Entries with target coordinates
# # #
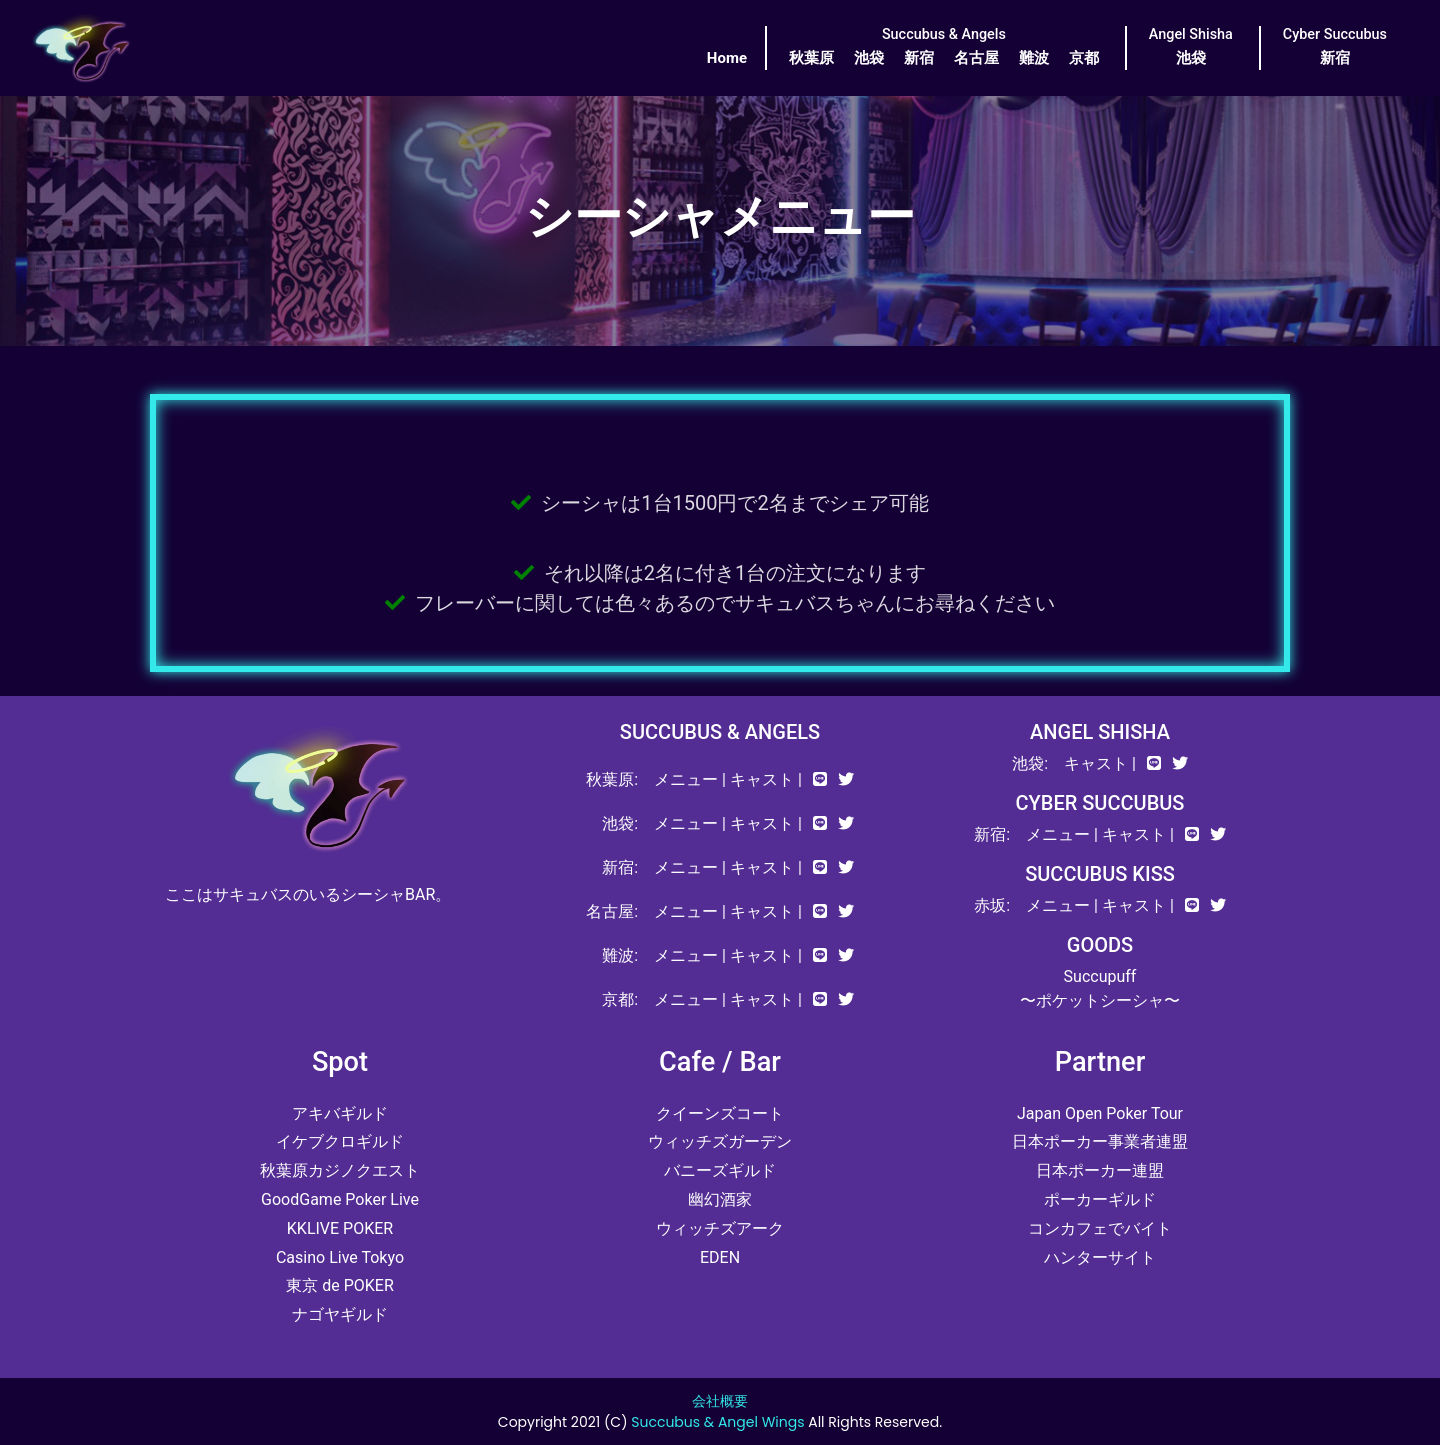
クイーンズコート (720, 1113)
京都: (620, 999)
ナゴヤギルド (340, 1314)
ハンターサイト (1100, 1257)
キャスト (762, 779)
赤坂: (992, 905)
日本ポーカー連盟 (1100, 1170)
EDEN (720, 1257)
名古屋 (976, 58)
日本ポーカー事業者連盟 (1100, 1141)
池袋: (620, 823)
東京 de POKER (340, 1285)
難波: (620, 955)
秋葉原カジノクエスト (340, 1170)
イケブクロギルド (340, 1141)
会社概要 (720, 1401)
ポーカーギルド (1100, 1199)
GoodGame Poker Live (340, 1199)
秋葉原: (612, 779)
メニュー (686, 779)
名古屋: (612, 911)
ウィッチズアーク (720, 1228)
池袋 (869, 58)
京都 (1084, 58)
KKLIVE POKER (340, 1228)
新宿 (919, 58)
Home (727, 58)
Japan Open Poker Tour (1100, 1113)
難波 (1034, 58)
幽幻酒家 (720, 1199)
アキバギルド (340, 1113)
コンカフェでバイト (1100, 1228)
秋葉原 (811, 58)
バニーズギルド (720, 1170)
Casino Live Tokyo (340, 1257)
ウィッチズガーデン (720, 1141)
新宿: (620, 867)
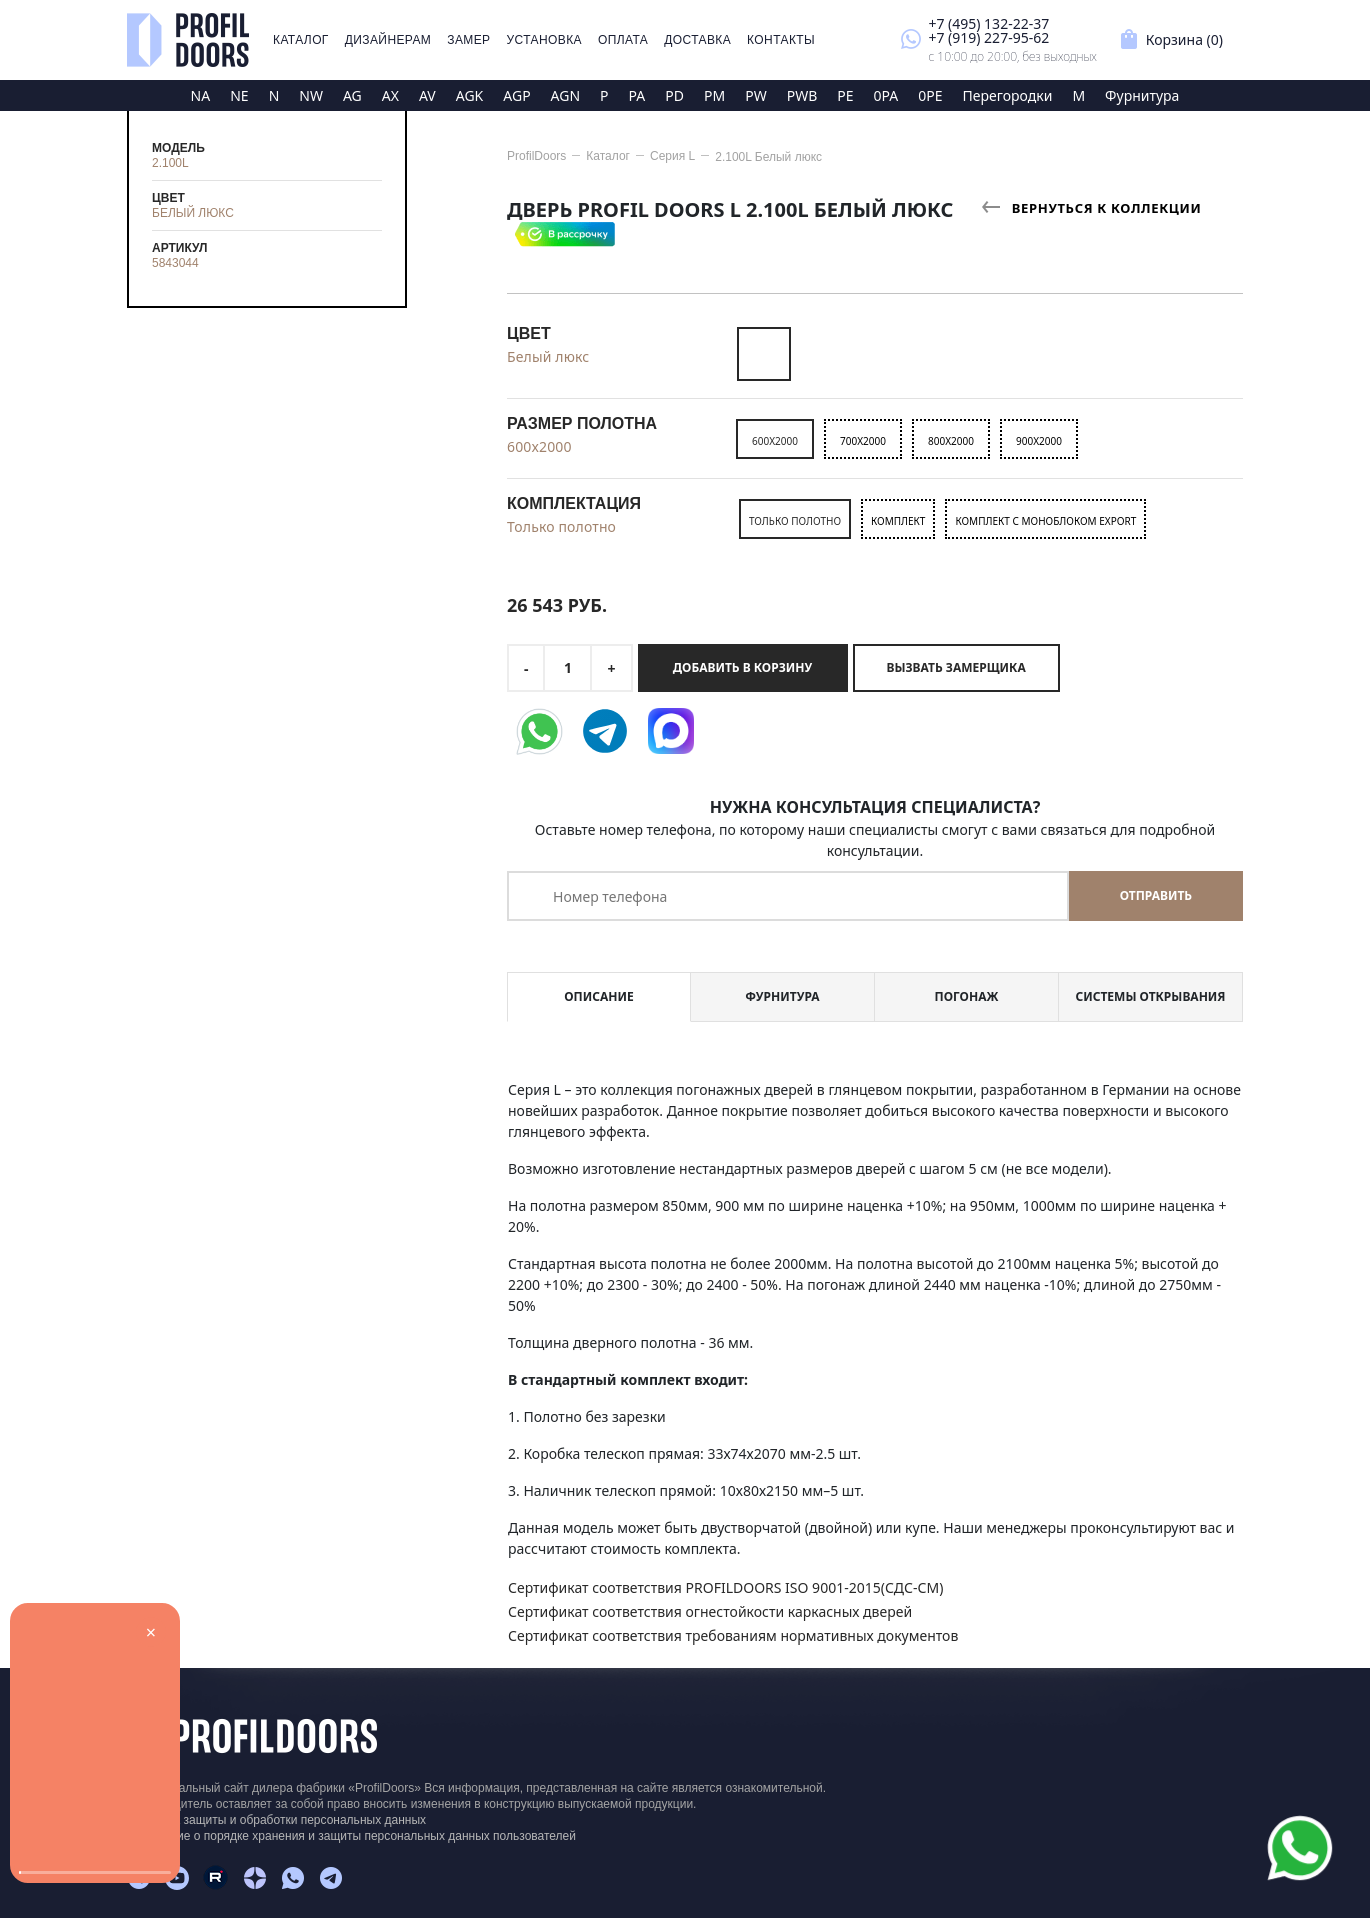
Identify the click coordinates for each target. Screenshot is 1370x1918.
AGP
# # #
What is expected> Output all of the entries above word for word, with nothing changed, but leave out the pictures.

Exercise output>
クイーンズコート (720, 1113)
京都: (620, 999)
ナゴヤギルド (340, 1314)
ハンターサイト (1100, 1257)
キャスト (762, 779)
赤坂: (992, 905)
日本ポーカー連盟 (1100, 1170)
EDEN (720, 1257)
名古屋 (976, 58)
日本ポーカー事業者連盟 (1100, 1141)
池袋: (620, 823)
東京 de POKER (340, 1285)
難波: (620, 955)
秋葉原カジノクエスト (340, 1170)
イケブクロギルド (340, 1141)
会社概要 (720, 1401)
ポーカーギルド (1100, 1199)
GoodGame Poker Live (340, 1199)
秋葉原: (612, 779)
メニュー (686, 779)
名古屋: (612, 911)
ウィッチズアーク (720, 1228)
池袋 (869, 58)
京都 (1084, 58)
KKLIVE POKER (340, 1228)
新宿 (919, 58)
Home (727, 58)
Japan Open Poker Tour (1100, 1113)
難波 (1034, 58)
幽幻酒家 (720, 1199)
アキバギルド (340, 1113)
コンカフェでバイト (1100, 1228)
秋葉原 (811, 58)
バニーズギルド (720, 1170)
Casino Live Tokyo (340, 1257)
ウィッチズガーデン (720, 1141)
新宿: (620, 867)
Identify the click coordinates for each target. Screenshot is 1370x1918.
AGP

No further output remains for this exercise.